[REQUIRED TASKS]:
**1)** Summarize the passage below in three sentences.
**2)** Quote the part of the passage below between "Patsy’s best song" and "Colorado is Closed.", inclusive.

[PASSAGE GIVEN]:
•••••

These snakes are behind glass. They represent more than one species and are hidden before our eyes in their captivity, the same colors as the leaves, rocks, sand that surround them. They are not loquacious creatures and use simple rattles to warn us away.
Snakes don’t win popularity contests, but, this morning, they are strangely beautiful, quiet, pensive in their captivity.
Snakes don’t hold a candle to human scheming but, this morning, they are exceptionally photogenic.
In the 1950’s, Patsy Cline was the premier country western singer.
Her lyrics mirrored those of today; broken relationships, falling in and out of love, working for a living, heartaches and headaches. She was talked up in the tabloids, wore clothes as far removed from the range as a cowgirl could get, sang classic songs that still pop like champagne bubbles.
” Smokey “, Alan’s cookie jar horse, passes his time on the range listening to Patsy on headphones in Texas.
When cowboys get hungry in the bunkhouse they separate Smokey’s head from his neck, reach for a peanut butter cookie,then carefully re-attach the head and neck in one sure handed gun slinging motion.
Patsy’s best song is ” Crazy.”
” Crazy ” brings back memories of me and the construction guys sitting in an east side Albuquerque Waffle House, feeding quarters into a juke box, playing Elvis Presley and Rolling Stones hits while waitresses crooned out waffle and scrambled egg orders in raspy voices.
” Crazy” should be our new National Anthem.
We don’t have trouble being crazy and Patsy sounds more prescient every time I listen to her.
At seven in the morning, South Fork, Colorado is Closed.
The Rainbow Grocery, down from the Rainbow Motel, opens at seven this morning. The Rainbow gas station, next to the Rainbow Grocery, is open but their coffee is not good enough to make me want to pour a cup this early in the morning.
Across the highway, as fifth wheels and pickup trucks pound past, I spot the new Gallery Coffee Shop with lights on and movement inside.
Waiting till a seven thirty open, in front of the coffee shop’s locked front door, with last night’s raindrops still beaded on outside tables and chairs, I keep my dry spot on a bench and watch a delicate hummingbird cutting through the air like a seasoned helicopter pilot.

•••••

[EXTRACTED MATERIAL]:
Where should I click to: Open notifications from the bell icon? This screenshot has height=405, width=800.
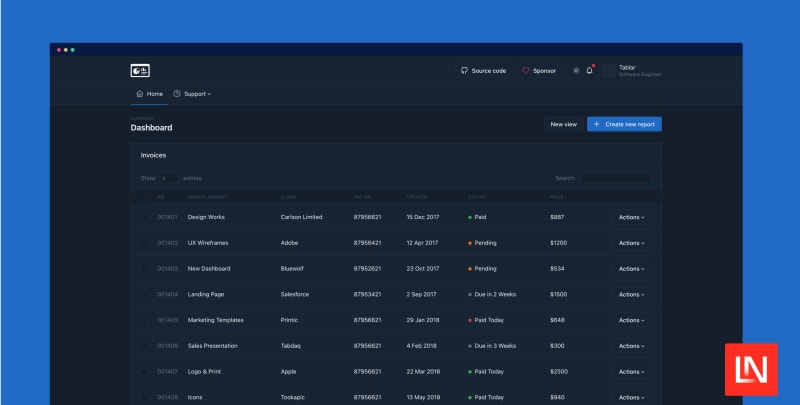pos(590,71)
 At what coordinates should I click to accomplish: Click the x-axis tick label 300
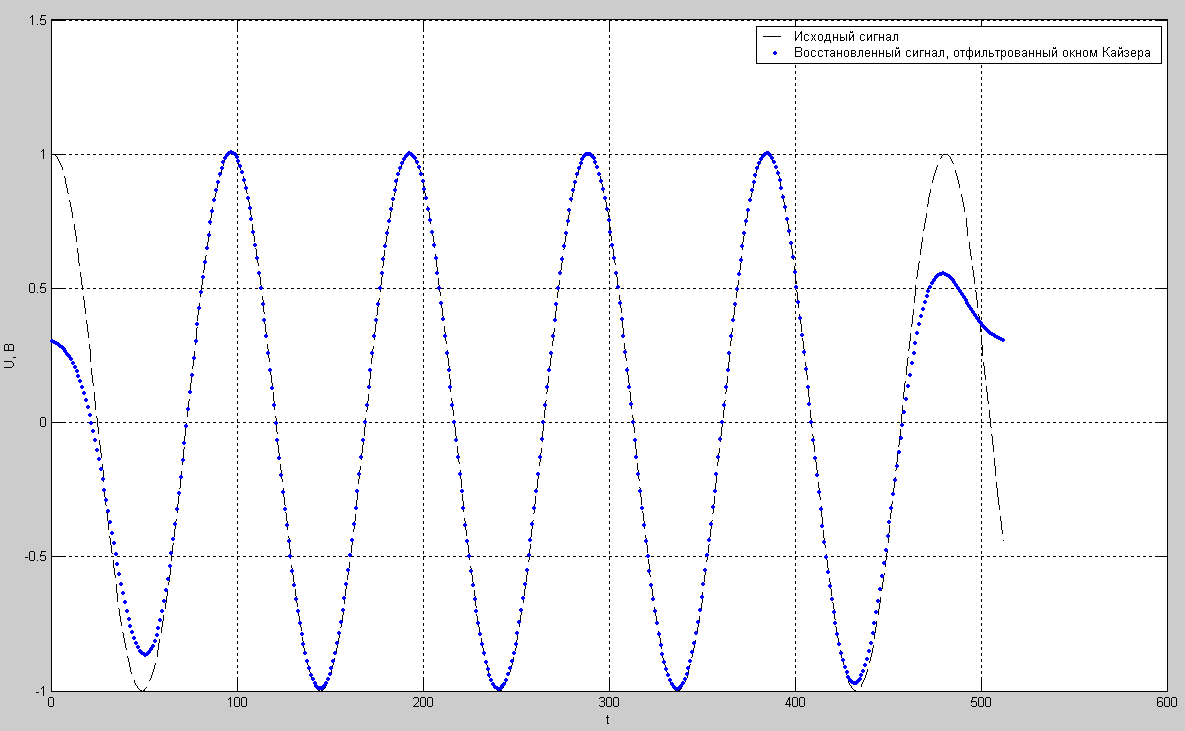609,704
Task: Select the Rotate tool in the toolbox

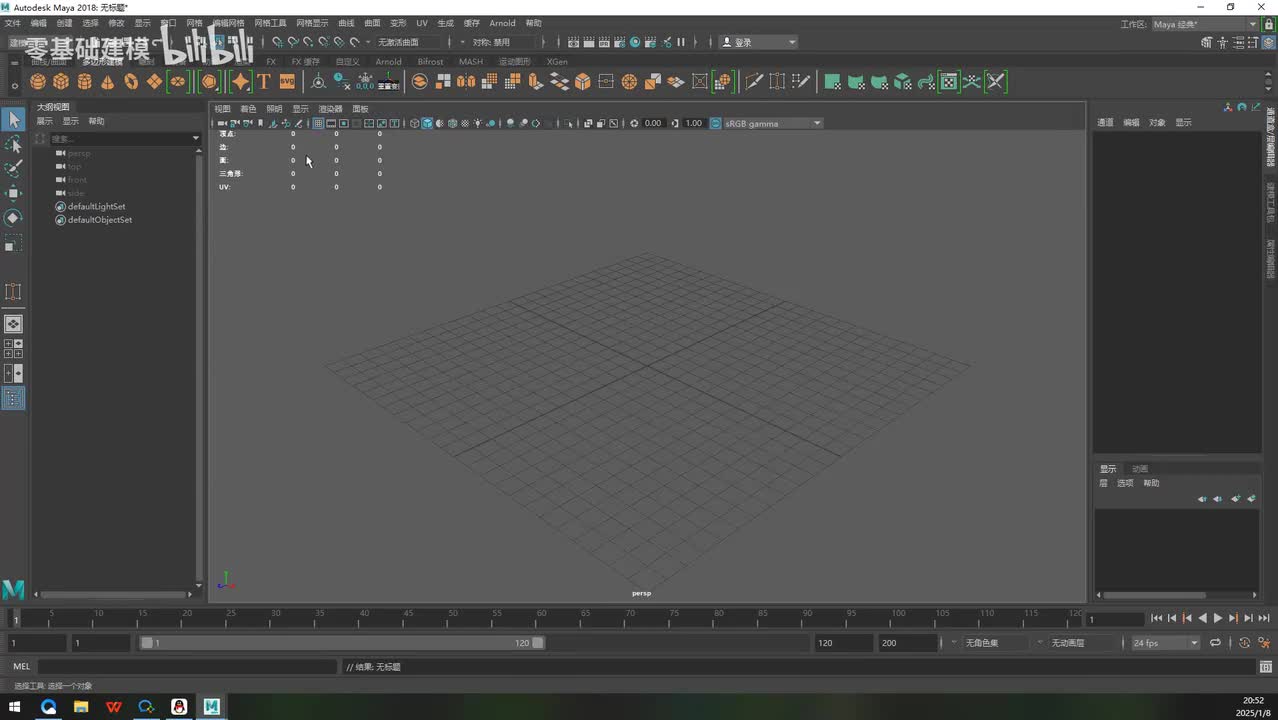Action: tap(13, 218)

•••••

[ANSWERS BELOW]:
**1)** Camouflaged snakes sit quietly behind glass, looking strangely beautiful and photogenic in their captivity. Patsy Cline was the premier country western singer of the 1950s, and her best song, "Crazy," reminds the writer of playing the jukebox with construction workers at an Albuquerque Waffle House. At seven in the morning in South Fork, Colorado, the writer waits on a bench outside the Gallery Coffee Shop for its seven thirty opening while watching a hummingbird.

**2)**
Patsy’s best song is ” Crazy.”
” Crazy ” brings back memories of me and the construction guys sitting in an east side Albuquerque Waffle House, feeding quarters into a juke box, playing Elvis Presley and Rolling Stones hits while waitresses crooned out waffle and scrambled egg orders in raspy voices.
” Crazy” should be our new National Anthem.
We don’t have trouble being crazy and Patsy sounds more prescient every time I listen to her.
At seven in the morning, South Fork, Colorado is Closed.